**DIRECTIONS FOR THIS TASK**: Write down the lines exactly as they appear, from the one that contains "You are a GUI" through the final line of the records, so that both ends are kept and no pictures come along.

[Collected data]
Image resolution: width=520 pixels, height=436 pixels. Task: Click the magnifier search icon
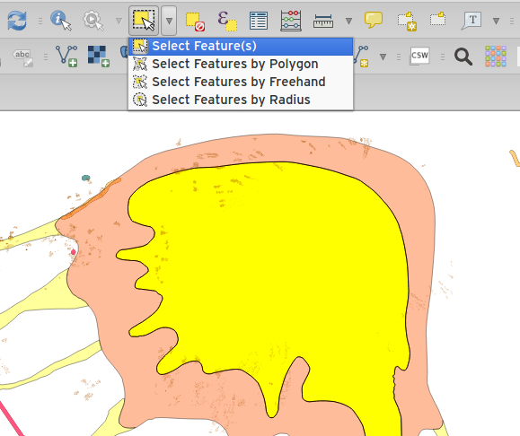463,57
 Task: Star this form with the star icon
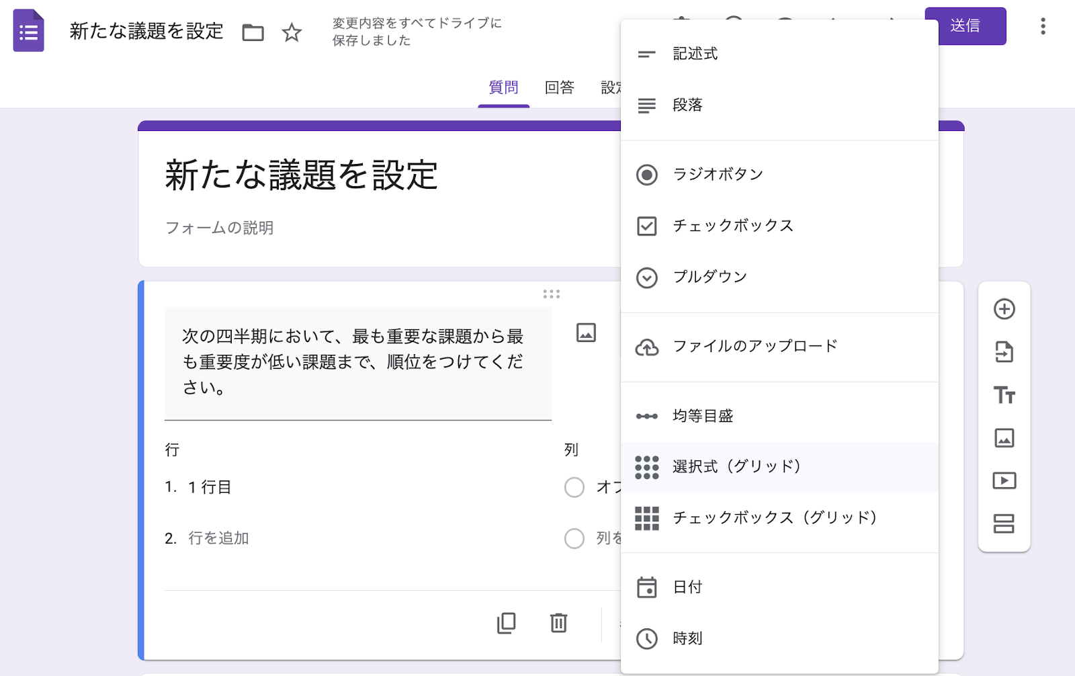click(x=292, y=32)
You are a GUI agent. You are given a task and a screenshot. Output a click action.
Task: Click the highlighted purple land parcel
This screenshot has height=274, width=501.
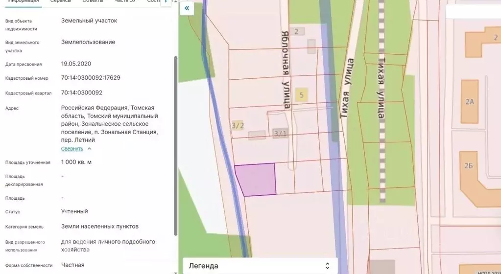pyautogui.click(x=257, y=180)
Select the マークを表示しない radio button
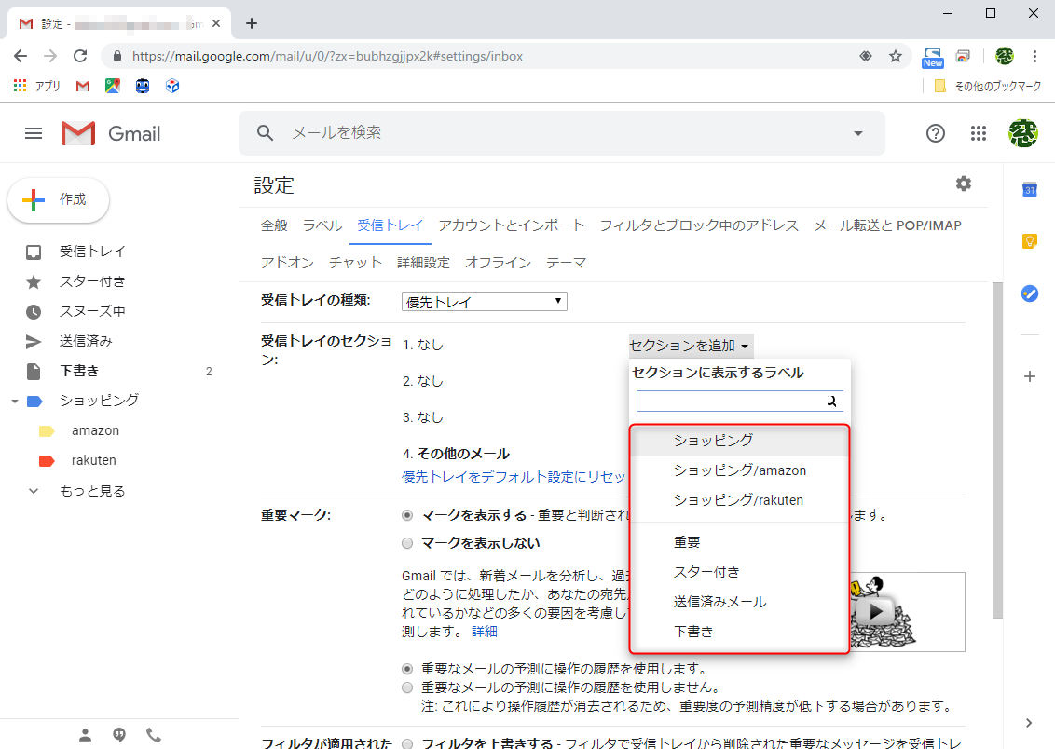The image size is (1055, 749). click(407, 542)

**EXERCISE ANSWER**:
You are a GUI agent. You are given a task and a screenshot. Output a click action.
Task: Click the highlighted purple land parcel
This screenshot has height=274, width=501.
pyautogui.click(x=257, y=180)
Select the マークを表示しない radio button
The image size is (1055, 749). click(407, 542)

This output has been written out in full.